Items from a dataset
★ ★ ★ ★

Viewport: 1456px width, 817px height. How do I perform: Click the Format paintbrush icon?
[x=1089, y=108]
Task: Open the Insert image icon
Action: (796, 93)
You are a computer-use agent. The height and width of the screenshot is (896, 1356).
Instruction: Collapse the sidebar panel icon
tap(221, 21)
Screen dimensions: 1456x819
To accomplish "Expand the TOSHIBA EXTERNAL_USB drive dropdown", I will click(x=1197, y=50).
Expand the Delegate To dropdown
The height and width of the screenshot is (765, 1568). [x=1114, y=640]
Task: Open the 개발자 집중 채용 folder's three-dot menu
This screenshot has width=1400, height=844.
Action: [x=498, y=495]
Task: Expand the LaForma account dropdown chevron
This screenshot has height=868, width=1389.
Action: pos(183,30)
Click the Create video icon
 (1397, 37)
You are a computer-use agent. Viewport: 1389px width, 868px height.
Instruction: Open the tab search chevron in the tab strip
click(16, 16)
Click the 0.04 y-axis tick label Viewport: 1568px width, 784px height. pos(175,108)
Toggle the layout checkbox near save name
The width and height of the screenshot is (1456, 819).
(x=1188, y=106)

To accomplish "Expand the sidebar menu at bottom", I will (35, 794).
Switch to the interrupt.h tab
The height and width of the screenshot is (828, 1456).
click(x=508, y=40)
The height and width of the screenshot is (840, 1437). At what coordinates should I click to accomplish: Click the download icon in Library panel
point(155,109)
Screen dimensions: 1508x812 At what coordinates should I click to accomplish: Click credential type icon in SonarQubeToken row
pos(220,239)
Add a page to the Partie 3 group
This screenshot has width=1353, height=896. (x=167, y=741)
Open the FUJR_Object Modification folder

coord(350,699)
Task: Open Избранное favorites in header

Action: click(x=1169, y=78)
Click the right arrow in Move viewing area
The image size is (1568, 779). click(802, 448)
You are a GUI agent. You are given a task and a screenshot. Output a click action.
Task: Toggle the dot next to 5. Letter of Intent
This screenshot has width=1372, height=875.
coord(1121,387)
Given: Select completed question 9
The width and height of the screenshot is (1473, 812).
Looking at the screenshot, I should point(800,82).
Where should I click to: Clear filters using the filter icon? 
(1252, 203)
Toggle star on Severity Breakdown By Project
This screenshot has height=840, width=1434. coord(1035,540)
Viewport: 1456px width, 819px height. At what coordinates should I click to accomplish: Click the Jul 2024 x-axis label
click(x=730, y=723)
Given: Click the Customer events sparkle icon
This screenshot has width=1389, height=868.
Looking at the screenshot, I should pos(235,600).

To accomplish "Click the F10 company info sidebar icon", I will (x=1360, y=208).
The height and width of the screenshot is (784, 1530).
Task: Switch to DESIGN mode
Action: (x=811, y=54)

★ ★ ★ ★

Your task. Starting at the line that contains "Where should I", write out every line to the end of the entries, exactly as given.

Response.
Where should I click to: Clear filters using the filter icon? 
(1252, 203)
Toggle star on Severity Breakdown By Project
This screenshot has height=840, width=1434. coord(1035,540)
Viewport: 1456px width, 819px height. At what coordinates should I click to accomplish: Click the Jul 2024 x-axis label
click(x=730, y=723)
Given: Click the Customer events sparkle icon
This screenshot has width=1389, height=868.
Looking at the screenshot, I should pos(235,600).

To accomplish "Click the F10 company info sidebar icon", I will (x=1360, y=208).
The height and width of the screenshot is (784, 1530).
Task: Switch to DESIGN mode
Action: (x=811, y=54)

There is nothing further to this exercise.